Follia di Stato in Olanda: 17enne sottoposta a eutanasia perché depressa
Ha sconvolto il mondo la tragica vicenda di Noa Pothoven, una 17enne olandese che si è sottoposta ad eutanasia in seguito alle insopportabili conseguenze psicologiche di uno stupro subito da bambina. L’adolescente, che soffriva di anoressia e stress post traumatico, aveva raccontato la sua vicenda in un libro autobiografico “Vincere o imparare”.
L’ultimo post di Noa: “Finalmente mi uccidono”
La ragazza, raccontano i media olandesi, è morta domenica dopo aver chiesto e ottenuto l’assistenza di una clinica autorizzata per l’eutanasia all’Aja. Secondo la legge olandese, l’eutanasia può essere concessa in alcuni casi anche a partire dai 12 anni di età, ma solo se un medico certifica una sofferenza insopportabile e senza possibilità di guarigione. In un ultimo post su Instagram, dove era molto seguita per la sua battaglia contro il disagio mentale, Noa aveva detto di aver smesso di mangiare e bere. “Dopo anni di combattimenti è finita”, aveva annunciato la ragazza. Che aveva aggiunto: “respiro ma non vivo più”.
«Una sconfitta per l’umanità. Si sono rotti completamente i vincoli di solidarietà». La vicenda che arriva dall’Olanda dove Noa ha scelto il suicidio assistito dopo essere caduta in uno stato di totale depressione a causa di uno stupro subito a 11 anni, porta l’associazione che lavora a stretto contatto con la Cei, Scienza e Vita, a lanciare un allarme anche sul nostro Paese. Alberto Gambino, presidente di Scienza e Vita, è sconvolto: «Questa storia di grande tristezza deve essere un monito per il nostro Paese ad evitare di arrivare a punti di non ritorno. In Paesi come l’Olanda il suicidio assistito è legalizzato, ma questo modello porta ad una freddezza nei rapporti, a rompere qualsiasi vincolo di solidarietà».

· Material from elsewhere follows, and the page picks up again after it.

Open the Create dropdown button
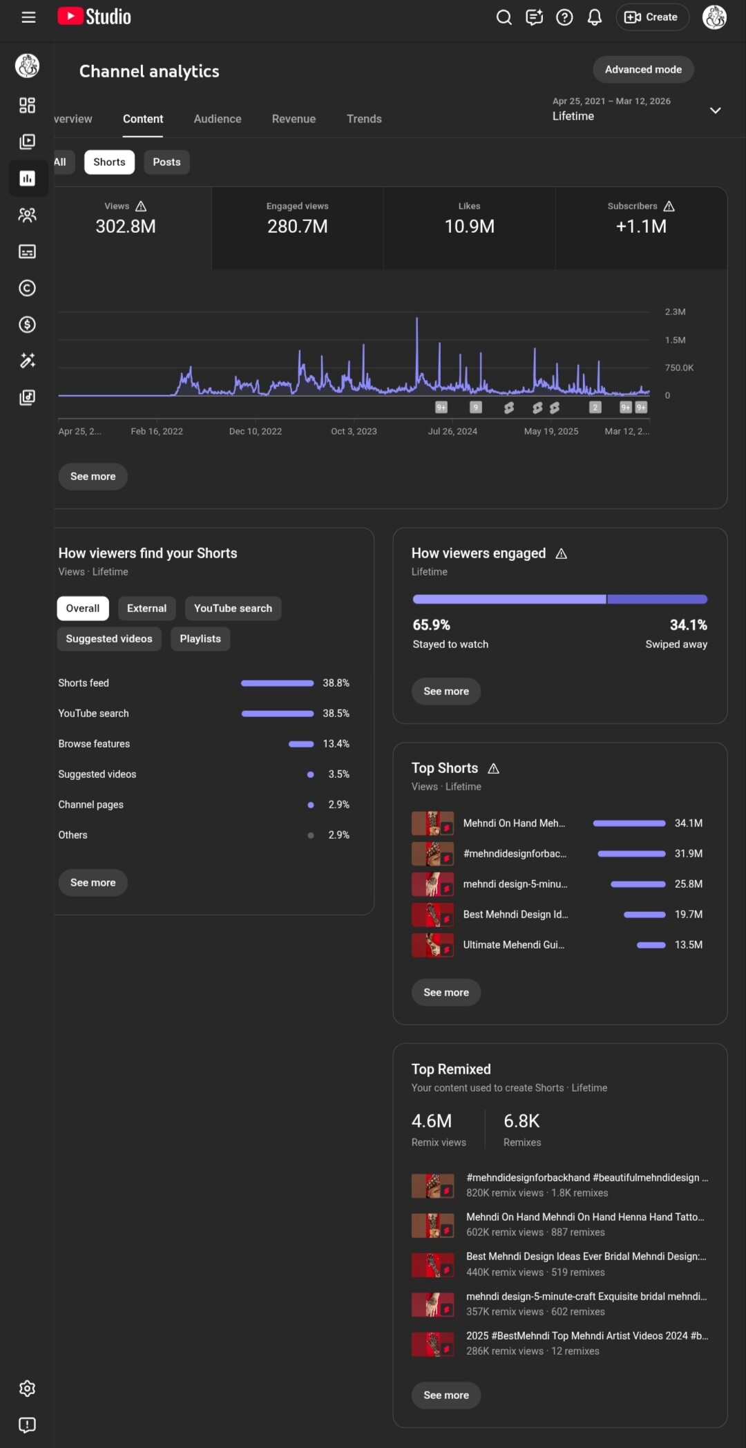Screen dimensions: 746x1448 [x=651, y=17]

“Eutanasia? Una follia, gli stati depressivi si curano”
Riflette il presidente di Scienza e Vita: «Gli stati depressivi si curano, diversamente pensare che l’esito sia di potere arrivare a morte artificiale è una grande sconfitta anche per l’umanità. Davanti alla depressione si combatte per trovare una via di uscita. Da un lato c’è la libertà della persona che vuole lasciarsi andare ma dall’altra c’è la situazione che fa leva sulla solidarietà. Invece qui si arma la libertà di chi deve farla finita e, paradossalmente, chi è accanto non può esprimere in pieno la solidarietà».